*** Opening GIVEN INFORMATION ***

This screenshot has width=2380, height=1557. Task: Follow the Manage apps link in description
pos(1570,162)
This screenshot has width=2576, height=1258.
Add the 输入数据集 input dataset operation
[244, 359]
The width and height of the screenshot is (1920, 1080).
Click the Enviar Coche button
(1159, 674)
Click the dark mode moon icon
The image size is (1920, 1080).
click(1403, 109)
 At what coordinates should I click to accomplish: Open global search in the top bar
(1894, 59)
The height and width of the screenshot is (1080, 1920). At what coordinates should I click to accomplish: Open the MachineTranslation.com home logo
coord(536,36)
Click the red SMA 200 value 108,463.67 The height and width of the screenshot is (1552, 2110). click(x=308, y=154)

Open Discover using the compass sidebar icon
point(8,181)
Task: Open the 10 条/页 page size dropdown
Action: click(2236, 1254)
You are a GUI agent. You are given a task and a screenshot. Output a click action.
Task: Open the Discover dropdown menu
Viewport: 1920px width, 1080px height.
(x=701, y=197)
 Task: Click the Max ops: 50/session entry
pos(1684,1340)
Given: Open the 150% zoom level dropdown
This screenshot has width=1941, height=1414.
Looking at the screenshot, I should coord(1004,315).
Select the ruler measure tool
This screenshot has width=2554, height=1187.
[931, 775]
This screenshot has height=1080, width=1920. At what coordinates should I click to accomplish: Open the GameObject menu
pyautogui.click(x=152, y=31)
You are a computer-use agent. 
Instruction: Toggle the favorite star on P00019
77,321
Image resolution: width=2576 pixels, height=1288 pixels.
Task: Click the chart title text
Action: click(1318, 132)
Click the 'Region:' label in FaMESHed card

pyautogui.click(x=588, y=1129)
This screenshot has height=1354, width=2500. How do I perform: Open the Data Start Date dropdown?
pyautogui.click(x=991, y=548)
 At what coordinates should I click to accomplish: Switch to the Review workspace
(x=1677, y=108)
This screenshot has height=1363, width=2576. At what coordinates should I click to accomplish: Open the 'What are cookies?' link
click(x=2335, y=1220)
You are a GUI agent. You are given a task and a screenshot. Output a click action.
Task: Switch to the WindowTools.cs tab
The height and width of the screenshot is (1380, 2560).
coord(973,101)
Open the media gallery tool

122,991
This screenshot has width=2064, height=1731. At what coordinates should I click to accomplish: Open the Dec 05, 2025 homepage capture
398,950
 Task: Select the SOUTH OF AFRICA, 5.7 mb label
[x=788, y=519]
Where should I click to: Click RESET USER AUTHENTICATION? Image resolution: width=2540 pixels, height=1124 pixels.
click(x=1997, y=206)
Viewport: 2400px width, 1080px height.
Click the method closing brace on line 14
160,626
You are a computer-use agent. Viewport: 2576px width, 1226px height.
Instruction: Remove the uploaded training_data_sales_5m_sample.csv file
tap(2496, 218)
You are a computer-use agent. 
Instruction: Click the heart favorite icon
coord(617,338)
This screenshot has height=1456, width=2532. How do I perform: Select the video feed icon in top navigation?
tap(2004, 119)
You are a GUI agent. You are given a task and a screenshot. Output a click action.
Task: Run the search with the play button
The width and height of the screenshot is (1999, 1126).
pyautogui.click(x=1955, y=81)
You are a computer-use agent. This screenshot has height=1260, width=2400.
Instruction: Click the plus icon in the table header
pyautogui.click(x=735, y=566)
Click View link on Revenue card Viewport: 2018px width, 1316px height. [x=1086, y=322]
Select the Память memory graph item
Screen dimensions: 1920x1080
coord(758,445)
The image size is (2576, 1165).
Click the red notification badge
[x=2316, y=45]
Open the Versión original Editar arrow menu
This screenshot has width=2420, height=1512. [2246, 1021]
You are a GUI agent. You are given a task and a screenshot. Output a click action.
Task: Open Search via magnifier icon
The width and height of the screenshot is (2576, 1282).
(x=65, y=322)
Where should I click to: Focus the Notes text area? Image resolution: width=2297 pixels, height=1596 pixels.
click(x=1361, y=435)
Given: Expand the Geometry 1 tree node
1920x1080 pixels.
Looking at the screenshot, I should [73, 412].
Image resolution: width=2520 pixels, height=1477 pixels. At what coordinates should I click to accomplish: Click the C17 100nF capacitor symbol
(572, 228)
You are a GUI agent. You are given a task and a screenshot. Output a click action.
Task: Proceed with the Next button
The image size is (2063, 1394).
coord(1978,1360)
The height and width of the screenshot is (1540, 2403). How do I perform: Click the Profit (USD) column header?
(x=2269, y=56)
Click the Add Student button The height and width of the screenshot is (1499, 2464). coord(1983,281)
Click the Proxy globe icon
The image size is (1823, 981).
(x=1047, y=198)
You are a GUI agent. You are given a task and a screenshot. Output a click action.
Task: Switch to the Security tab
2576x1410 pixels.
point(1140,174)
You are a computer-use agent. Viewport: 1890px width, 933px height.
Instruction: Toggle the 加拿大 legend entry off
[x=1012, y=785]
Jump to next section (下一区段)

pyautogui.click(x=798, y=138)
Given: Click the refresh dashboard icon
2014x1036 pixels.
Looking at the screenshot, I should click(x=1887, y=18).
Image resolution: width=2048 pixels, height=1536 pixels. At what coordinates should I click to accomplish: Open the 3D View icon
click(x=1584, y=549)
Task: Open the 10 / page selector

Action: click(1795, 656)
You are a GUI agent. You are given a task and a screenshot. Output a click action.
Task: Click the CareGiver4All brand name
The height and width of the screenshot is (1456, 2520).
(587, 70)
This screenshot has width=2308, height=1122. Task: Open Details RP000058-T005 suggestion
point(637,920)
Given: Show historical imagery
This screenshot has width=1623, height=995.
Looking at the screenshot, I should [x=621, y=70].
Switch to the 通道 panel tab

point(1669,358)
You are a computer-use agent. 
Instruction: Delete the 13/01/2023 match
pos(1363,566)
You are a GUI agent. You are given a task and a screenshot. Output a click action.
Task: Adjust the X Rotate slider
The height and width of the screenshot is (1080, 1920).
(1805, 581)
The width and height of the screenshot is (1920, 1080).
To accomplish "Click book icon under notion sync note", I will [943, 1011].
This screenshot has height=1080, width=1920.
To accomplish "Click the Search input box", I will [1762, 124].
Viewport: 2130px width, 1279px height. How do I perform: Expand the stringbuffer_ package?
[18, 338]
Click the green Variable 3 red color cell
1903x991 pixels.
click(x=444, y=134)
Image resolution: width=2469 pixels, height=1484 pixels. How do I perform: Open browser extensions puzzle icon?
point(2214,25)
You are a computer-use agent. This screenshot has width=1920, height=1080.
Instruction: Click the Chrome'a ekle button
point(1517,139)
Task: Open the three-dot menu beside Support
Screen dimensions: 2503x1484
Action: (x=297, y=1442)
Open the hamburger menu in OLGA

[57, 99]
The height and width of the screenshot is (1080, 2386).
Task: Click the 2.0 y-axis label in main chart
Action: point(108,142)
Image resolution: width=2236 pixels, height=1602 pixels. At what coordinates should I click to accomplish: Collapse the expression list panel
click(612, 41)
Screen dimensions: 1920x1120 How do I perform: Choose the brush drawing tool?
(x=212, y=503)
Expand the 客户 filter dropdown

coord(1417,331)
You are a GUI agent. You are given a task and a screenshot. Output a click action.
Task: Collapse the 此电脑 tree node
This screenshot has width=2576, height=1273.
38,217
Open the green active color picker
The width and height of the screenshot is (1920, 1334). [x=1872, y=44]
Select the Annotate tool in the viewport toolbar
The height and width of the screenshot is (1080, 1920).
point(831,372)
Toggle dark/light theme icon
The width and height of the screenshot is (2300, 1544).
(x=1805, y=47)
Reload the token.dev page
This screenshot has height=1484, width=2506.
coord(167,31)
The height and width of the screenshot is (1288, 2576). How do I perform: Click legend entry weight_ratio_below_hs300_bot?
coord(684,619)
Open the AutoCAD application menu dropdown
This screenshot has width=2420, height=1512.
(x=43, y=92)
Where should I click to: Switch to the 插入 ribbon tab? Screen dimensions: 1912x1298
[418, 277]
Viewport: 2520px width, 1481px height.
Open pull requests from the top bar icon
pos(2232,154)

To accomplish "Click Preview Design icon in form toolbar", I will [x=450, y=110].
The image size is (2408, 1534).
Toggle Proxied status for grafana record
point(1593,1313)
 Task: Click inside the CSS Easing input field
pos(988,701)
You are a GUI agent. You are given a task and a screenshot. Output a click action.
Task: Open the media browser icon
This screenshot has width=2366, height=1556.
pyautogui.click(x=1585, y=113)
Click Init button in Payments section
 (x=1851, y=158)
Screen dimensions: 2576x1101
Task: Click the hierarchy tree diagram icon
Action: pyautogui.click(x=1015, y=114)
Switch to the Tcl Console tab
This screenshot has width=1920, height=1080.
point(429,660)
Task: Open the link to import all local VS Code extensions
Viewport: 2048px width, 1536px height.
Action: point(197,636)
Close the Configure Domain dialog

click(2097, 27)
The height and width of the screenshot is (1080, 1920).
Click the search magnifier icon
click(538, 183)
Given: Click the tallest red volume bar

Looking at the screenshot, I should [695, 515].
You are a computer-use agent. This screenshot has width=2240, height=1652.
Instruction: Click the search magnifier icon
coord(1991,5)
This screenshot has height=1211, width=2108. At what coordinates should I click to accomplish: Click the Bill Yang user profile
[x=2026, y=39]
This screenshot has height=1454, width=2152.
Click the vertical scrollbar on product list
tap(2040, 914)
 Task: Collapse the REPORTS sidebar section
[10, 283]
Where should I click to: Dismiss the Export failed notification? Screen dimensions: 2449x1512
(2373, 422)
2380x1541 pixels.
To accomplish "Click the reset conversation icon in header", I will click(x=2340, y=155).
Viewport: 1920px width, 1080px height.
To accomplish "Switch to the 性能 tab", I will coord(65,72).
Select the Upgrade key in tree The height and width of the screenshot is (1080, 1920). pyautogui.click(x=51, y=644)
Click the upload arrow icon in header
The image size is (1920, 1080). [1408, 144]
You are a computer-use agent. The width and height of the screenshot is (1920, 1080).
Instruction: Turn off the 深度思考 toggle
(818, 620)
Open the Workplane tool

*** Closing GIVEN INFORMATION ***

**WHAT YOU SHOULD DO:**
Using the records above, state how many lines contain "node"; a single number is the whole answer.

**RESULT FOR THIS TASK:**
2